- _Extract to read_
Content starts

Summary

Published Date: August 25, 2023

Summary: This set of quality measures, which is part of a series of measures California Health Care Foundation (CHCF) publishes on the quality of care in California, focuses on a range of chronic conditions among adults, including diabetes, cancer, cardiovascular disease, and respiratory disease, and includes data by race/ethnicity, payer, and county.

Findings: Obesity or high blood pressure were the most common chronic conditions, affecting more than 1 in 4 adults. Prevalence of chronic conditions in 2021 varied widely by race and ethnicity.

A composite measure of hospital admission rates between 2017 and 2019 for eight chronic conditions showed nearly 700 hospitalizations per 100,000 people were potentially preventable through effective chronic care management and access to high-quality primary care. The preventable chronic condition hospitalization rate varied by race and ethnicity, ranging from a high of 1,719 for Black adults to a low of 361 for Asian, Native Hawaiian, and Pacific Islander adults.

Content ends

- _Information_
Content starts

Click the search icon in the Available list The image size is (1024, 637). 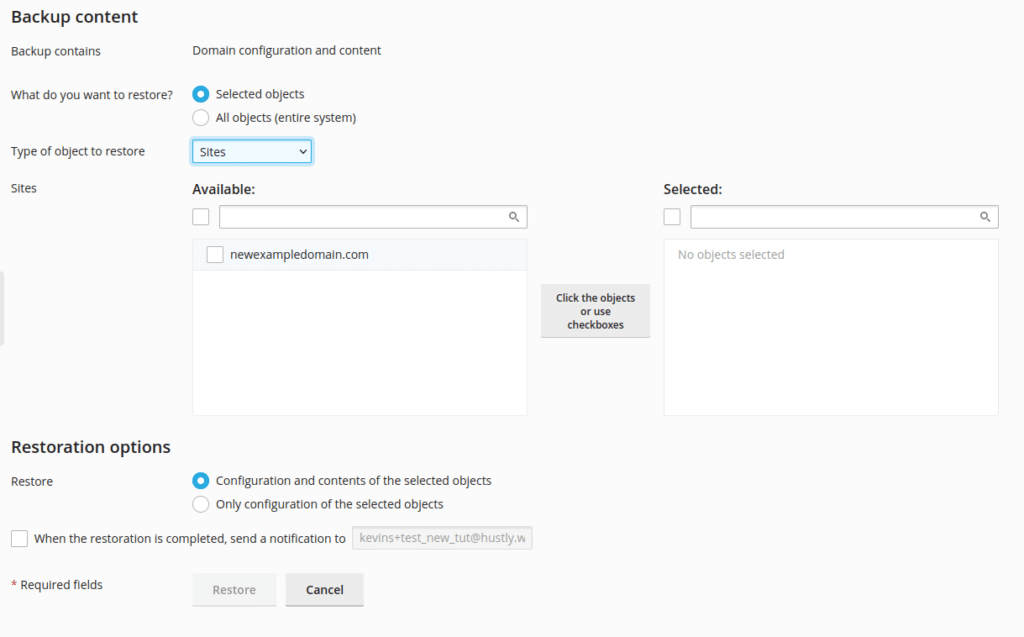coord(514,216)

Content ends
Content starts

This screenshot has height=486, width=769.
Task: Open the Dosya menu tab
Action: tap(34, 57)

Content ends

- _Task list_
(a) Reproduce word for word the part of the chronic conditions summary that opens with the words containing "Summary: This set" and closes with "payer, and county.".
(b) Resume the California chronic conditions summary, writing on from its final sentence.
The data shown here come from a source separate from the California chronic conditions summary.

- _Responses by item number_
(a)
Summary: This set of quality measures, which is part of a series of measures California Health Care Foundation (CHCF) publishes on the quality of care in California, focuses on a range of chronic conditions among adults, including diabetes, cancer, cardiovascular disease, and respiratory disease, and includes data by race/ethnicity, payer, and county.

(b)
Alaska Native and American Indian and Black Californians had higher mortality rates for breast, prostate, lung, and colorectal cancer than other races and ethnicities. The largest disparities were with prostate and lung cancer: The prostate cancer mortality rate for Alaska Native and American Indian and Black men was two times higher than the overall rate in California, and the lung cancer mortality rate for Alaska Native and American Indian Californians was well over two times higher than the state’s overall rate.

The report includes 2021 California Health Interview Survey (CHIS) data for obesity and heart disease (both by race and ethnicity), and for all chronic conditions (asthma, diabetes heart disease, high blood pressure, obesity). Other data were from RaceCounts and California Cancer Registry.